Anyone who knows the left, and even the far left, knows that sexist attitudes and behaviour are far from having been vanquished in its ranks. In a recent post (12), the talented blogger Splintered Sunrise makes a number of allusive but pretty well targeted remarks concerning the SWP, which are perhaps clearer to those who know the party from the inside than they are to me. However he makes one clear reference that does correspond with first-hand reports I had of the run-up to the split in the SSP, where SWP members and other supporters of Tommy Sheridan behaved in an outrageously sexist fashion. This was perhaps the translation into practice of fighting against “the dominance of feminist ideas amongst a section of the party” which two leading SWP members criticised in a 2006 document (13). In a recent post (14), Andy Newman gives details of a case in Bristol SWP last year.

Anyway putting all that together, we get a situation where the (mainly white) SWP is accusing the leading figures in the (largely Asian) Respect branches in East London and Birmingham of communalism, vote-fixing and sexist behaviour. No problem? Does no one in the SWP feel uneasy about that?

What the split is really about is what kind of party Respect should be. In any normal living party you can and will have disagreements over the relative importance of elections and extra-parliamentary campaigns, community-based and industrial work, new movements and traditional trade union work.

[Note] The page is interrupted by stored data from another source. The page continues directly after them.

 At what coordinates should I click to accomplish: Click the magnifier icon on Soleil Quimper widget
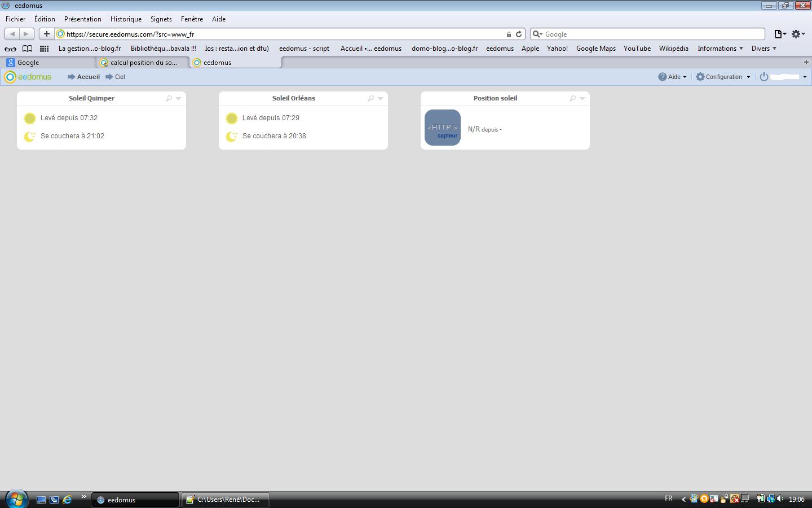point(169,98)
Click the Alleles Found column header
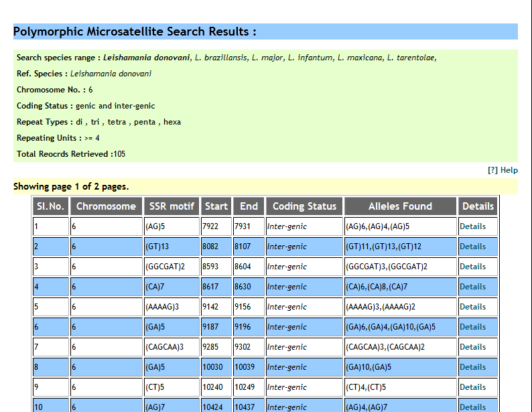The image size is (532, 412). [x=400, y=206]
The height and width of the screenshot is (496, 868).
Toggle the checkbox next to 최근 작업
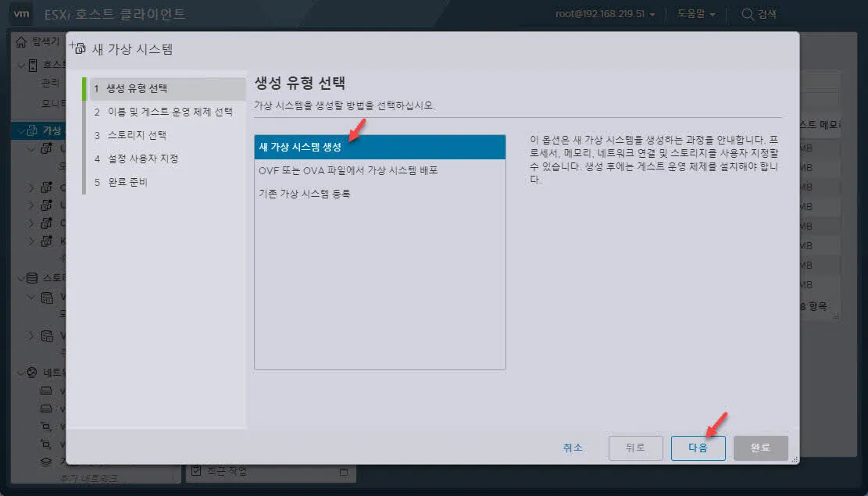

Those questions can be sources of tension, conflict, choices that have to be made. They do not necessarily need to lead to splits, though that can happen. But you have to have a large measure of agreement on what kind of party you are building, or indeed whether it is a party or something else that you are building. Behind all the external discourse about left-right splits and witch-hunts, that is what it is about. And in the SWP’s internal debate, that is the question they actually address.

Was the split really necessary?

Many people regret the split, many consider there was no political justification for it. Certainly it is regrettable. Certainly there were no differences of political programme that could not have been dealt with in the same organisation, notwithstanding the SWP’s discourse about a left/right division. But the clash with the SWP was an accident waiting to happen.

It is not possible to build a broad party while continuing to operate as a classical far-left group, with your newspaper, public activities, industrial intervention, etc., and where members’ time and money go in priority to the group. You cannot have your cake and eat it. You cannot have your broad party and still build your own group as before. And you cannot get round the problem by baptising what is clearly a party-in-formation a united front of a special type or a political united front. That way you just fall between two stools, which is what the SWP seems to have done.

If you want to build a broad party you have to: a) have the political clarity to see that that means that your own organisation will have to change radically in the way it operates, and conduct public activities and campaigns as the party; and b) have the political courage to commit material resources to the party.

When the SSP was launched, SML put the vast bulk of its human and material resources – offices, computers, its newspaper, full-timers – at the disposal of the party. On a more modest scale, but following the same approach, Socialist Resistance stopped publication of its own paper and put its human and material resources at the disposal of Respect, which made it possible to produce a Respect newspaper three weeks after the Bishopsgate conference. At present, the LCR is engaged in an attempt to launch a broad anti-capitalist party. It has said quite explicitly that if the project succeeds, the LCR in its present form will cease to exist.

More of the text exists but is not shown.